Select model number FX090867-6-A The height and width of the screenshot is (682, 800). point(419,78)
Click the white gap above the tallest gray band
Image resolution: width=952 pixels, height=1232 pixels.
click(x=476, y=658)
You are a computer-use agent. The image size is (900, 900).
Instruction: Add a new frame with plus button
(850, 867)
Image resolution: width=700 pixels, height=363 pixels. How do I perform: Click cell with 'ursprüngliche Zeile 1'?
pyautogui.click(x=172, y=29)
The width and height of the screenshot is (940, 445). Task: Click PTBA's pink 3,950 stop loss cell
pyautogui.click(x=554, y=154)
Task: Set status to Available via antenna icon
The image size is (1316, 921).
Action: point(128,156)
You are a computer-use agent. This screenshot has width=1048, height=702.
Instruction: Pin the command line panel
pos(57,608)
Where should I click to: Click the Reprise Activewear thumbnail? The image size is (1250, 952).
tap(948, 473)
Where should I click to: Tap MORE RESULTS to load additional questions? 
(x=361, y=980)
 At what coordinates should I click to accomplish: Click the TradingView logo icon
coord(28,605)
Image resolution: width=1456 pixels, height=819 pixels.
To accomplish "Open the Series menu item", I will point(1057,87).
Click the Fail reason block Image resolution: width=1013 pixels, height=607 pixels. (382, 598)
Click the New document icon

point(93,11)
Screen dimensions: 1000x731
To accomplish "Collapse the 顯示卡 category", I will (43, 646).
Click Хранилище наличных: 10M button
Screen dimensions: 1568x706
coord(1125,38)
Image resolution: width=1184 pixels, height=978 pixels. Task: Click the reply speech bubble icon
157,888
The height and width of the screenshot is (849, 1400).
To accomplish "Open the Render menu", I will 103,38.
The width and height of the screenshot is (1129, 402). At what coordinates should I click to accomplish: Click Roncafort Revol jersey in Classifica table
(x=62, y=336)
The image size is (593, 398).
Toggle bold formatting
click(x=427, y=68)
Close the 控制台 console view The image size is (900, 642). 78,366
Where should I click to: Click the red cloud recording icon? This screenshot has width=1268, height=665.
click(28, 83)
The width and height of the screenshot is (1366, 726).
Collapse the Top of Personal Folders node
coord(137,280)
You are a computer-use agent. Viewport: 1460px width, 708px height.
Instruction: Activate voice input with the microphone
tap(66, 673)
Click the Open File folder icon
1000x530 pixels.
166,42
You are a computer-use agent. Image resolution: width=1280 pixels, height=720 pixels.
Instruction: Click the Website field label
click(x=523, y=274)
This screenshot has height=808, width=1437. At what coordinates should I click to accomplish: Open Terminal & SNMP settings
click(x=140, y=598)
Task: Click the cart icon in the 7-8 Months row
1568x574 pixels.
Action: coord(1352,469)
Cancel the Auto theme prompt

* _TASK TO CARRY OUT_
In the listing above, locate the line with "Image resolution: width=1456" and the line with "The image size is (593, 398).", then extract exactly those lines and every line between them, and nothing more.

* _EXERCISE RESULT_
Image resolution: width=1456 pixels, height=819 pixels.
To accomplish "Open the Series menu item", I will point(1057,87).
Click the Fail reason block Image resolution: width=1013 pixels, height=607 pixels. (382, 598)
Click the New document icon

point(93,11)
Screen dimensions: 1000x731
To accomplish "Collapse the 顯示卡 category", I will (43, 646).
Click Хранилище наличных: 10M button
Screen dimensions: 1568x706
coord(1125,38)
Image resolution: width=1184 pixels, height=978 pixels. Task: Click the reply speech bubble icon
157,888
The height and width of the screenshot is (849, 1400).
To accomplish "Open the Render menu", I will 103,38.
The width and height of the screenshot is (1129, 402). At what coordinates should I click to accomplish: Click Roncafort Revol jersey in Classifica table
(x=62, y=336)
The image size is (593, 398).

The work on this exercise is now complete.